30 noviembre 2016
Te cuento…
Murcia, las doce, San Andrés. “Por San Andrés, mata tu res”.
-“Por San Andrés, toma el puerco por los pies; y si lo puedes dejar, lo aguantas a Navidad”. Tomar el puerco por los pies es matarlo; y si está poco cebado, se deja hasta Navidad para que se haga más grande y voluminoso,
-Con el tiempo cambian usos y costumbres. Ahora no se matan los marranos o cerdos en las casas como antes. En el corral había una marranera para el marrano, que iba engordando con amasado y peladuras de patatas,
Cuando estaba de matar, venía el matarife, y con ayuda del hombre de la casa, parientes o vecinos, lo mataban en una mesa grande de madera. Los niños presenciaban la masacre desde una ventana, oyendo los chillidos lacerantes del animal. Ahora se matan de otra forma menos cruel. Pero me figuro que si lo que cuenta es el final: convertirlo en chorizos, longanizas y jamones, vendrá a ser lo mismo o muy parecido.

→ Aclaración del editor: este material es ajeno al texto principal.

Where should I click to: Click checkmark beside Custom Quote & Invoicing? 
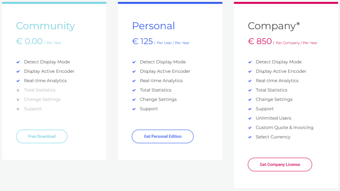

¿Te conté que en una casa estaban cerca la marranera y la cuadra? El asno todos los días, bien temprano, pasaba cerca del cochino para ir a trabajar. Y lo miraba con envidia: “¡Qué suerte! ¡Todo es comer y dormir!”, pensaba. Pero el día del holocausto vio que lo cogían por las patas, lo echaban a una mesa y le clavaban un cuchillo en la garganta. “Prefiero trabajar, se dijo, a ser marrano para acabar así”. Y yo pienso que fue una lección para los jóvenes de todo tiempo: “Vale la pena trabajar duro que dormirse en los laureles y acabar en la miseria”.
-
“Por San Andrés, todo el tiempo noche es”, dice otro refrán. Quiere decir que amanece muy tarde y anochece muy pronto. Y para terminar, sin mucha relación con los refranes de San Andrés, te cuento un adagio que reza así: “¡Andrés, Padre Baena!”. Y es que había un penitente llamado Andrés, que no encontraba quien lo absolviera de sus pecados con la facilidad que el Padre Baena. Le daba igual pecar que no pecar; le daba lo mismo que sus pecados fueran graves o leves: el Padre Baena se los perdonaba sin escrúpulos, como si fuera el Papa.